Vous êtes présidente de cette coopérative. Quels sont les autres postes que vous occupez ?
Pour ce premier numéro, nous vous conduisons dans la région du Bafing, dont le chef-lieu est la ville de Touba. Cette circonscription administrative regorge de coopératives engagées pour l’autonomisation de la femme et le développement communautaire. Au nombre de celles-ci, figurent en bonne place la coopérative « Anignondiema ». La présidente a bien voulu nous accorder une interview.
Vous êtes présidente de cette coopérative. Quels sont les autres postes que vous occupez ?
En plus d’être présidente de cette coopérative, je suis aussi vice-présidente de l’ANASEMCI (Association Nationale des Semenciers de Côte d’Ivoire) ainsi que la présidente des femmes leader du Bafing.
Depuis quand existe-t-elle et combien de membres compte-t-elle ?
La Coopérative Anignondiema existe officiellement depuis le 11 avril 2016. Elle compte 43 membres dont 32 femmes et 11 hommes.
Pourquoi les femmes se sont-elles réunies au sein de cette coopérative ?
Je suis productrice de céréales et de maraîchers, comme bien d’autres femmes de la région. Nous nous sommes réunis au sein de cette coopérative pour améliorer nos conditions de vie afin d’être plus autonomes.
Quelles sont les difficultés que vous rencontrez ?
Les difficultés que nous rencontrons sont tout d’abord, la non-maîtrise des techniques de production, de conservation et de commercialisation de certains de nos produits agricoles.
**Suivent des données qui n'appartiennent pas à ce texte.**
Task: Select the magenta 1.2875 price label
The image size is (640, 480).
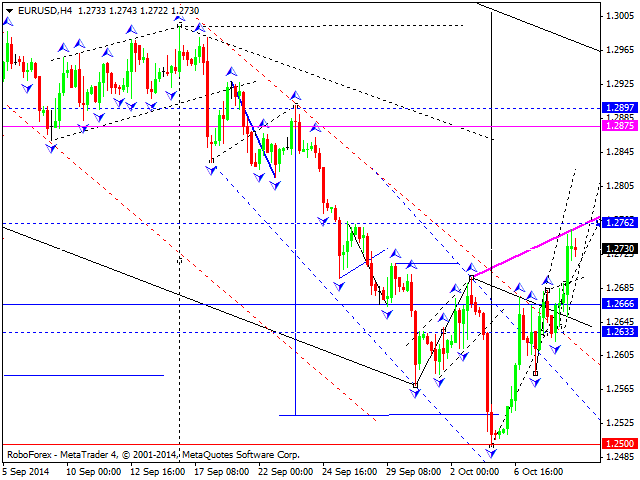Action: point(621,126)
Ensuite l’analphabétisme de la majorité des membres de notre coopérative. Enfin, le refus des époux quant à l’adhésion des femmes aux coopératives.
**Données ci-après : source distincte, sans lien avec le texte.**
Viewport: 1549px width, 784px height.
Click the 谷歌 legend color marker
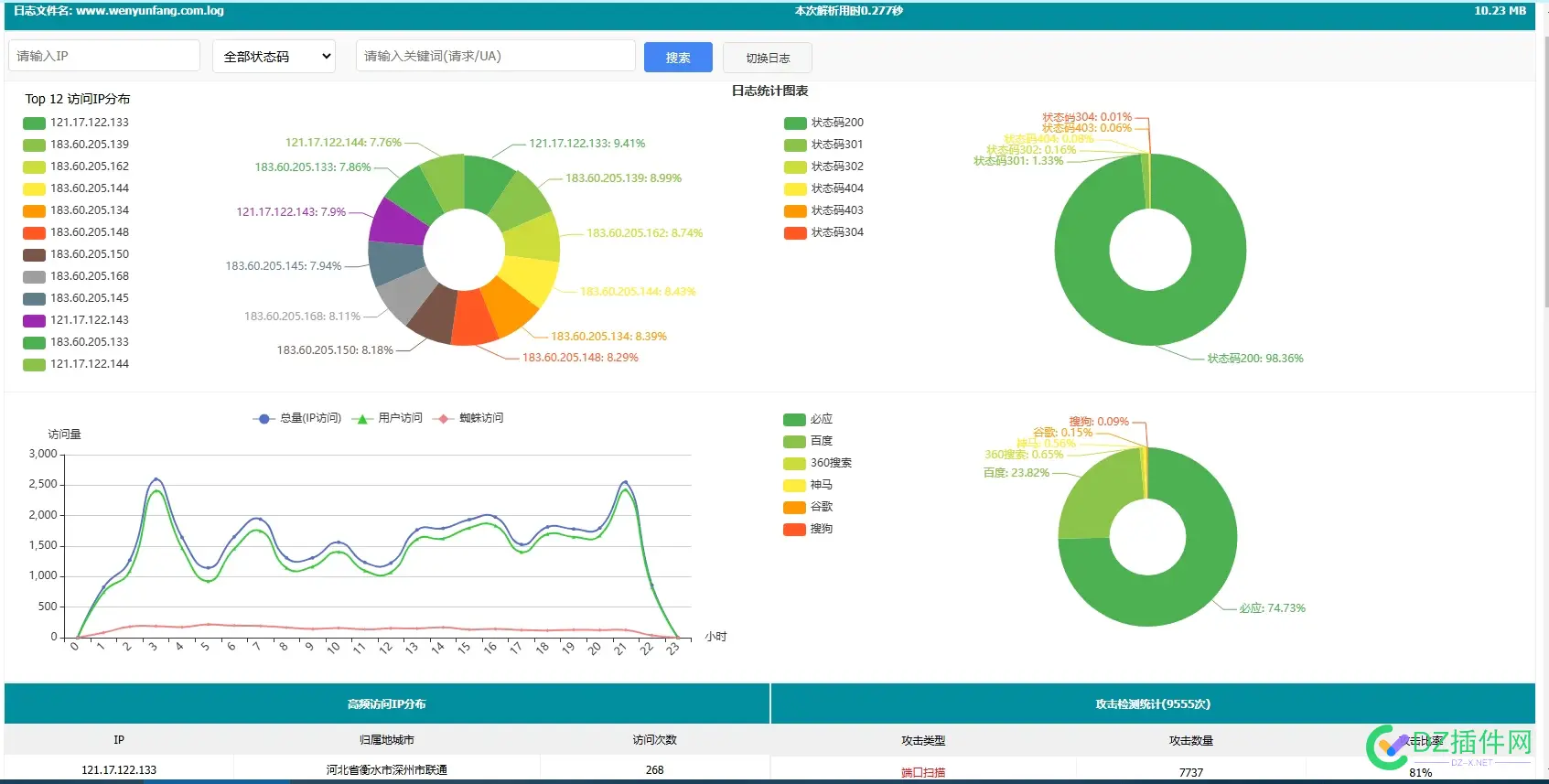(x=793, y=507)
Est-ce que l’existence de la coopérative a permis de régler leurs problèmes ?
Je vous réponds par l’affirmative. En effet, la coopérative a initié des cours d’alphabétisation pour ses membres.
Qu’est-ce que la coopérative a pu réaliser pour ses membres dans l’optique de leur permettre d’être autonome ?
Elle a permis à ses membres de bénéficier de formations qualifiantes dispensées par des structures telles que l’ANADER (l’Agence Nationale d’Appui au Développement Rural et le PROPACOM (Projet d’Appui à la Production Agricole et à la Commercialisation).
Quelles sont les difficultés auxquelles vous êtes confrontées au quotidien ?
Les dégâts causés par les bovins, à cause de la négligence des éleveurs et le manque d’appui à la commercialisation de nos produits, sont nos plus grandes difficultés.
Si l’on devait vous apporter de l’aide, qu’aimeriez-vous recevoir ?
Nous aimerions recevoir des semences certifiées, puis des unités de transformation des produits. Surtout obtenir un appui physique, matériel voir financier afin de faciliter l’évacuation de nos produits des champs vers les zones de commercialisation.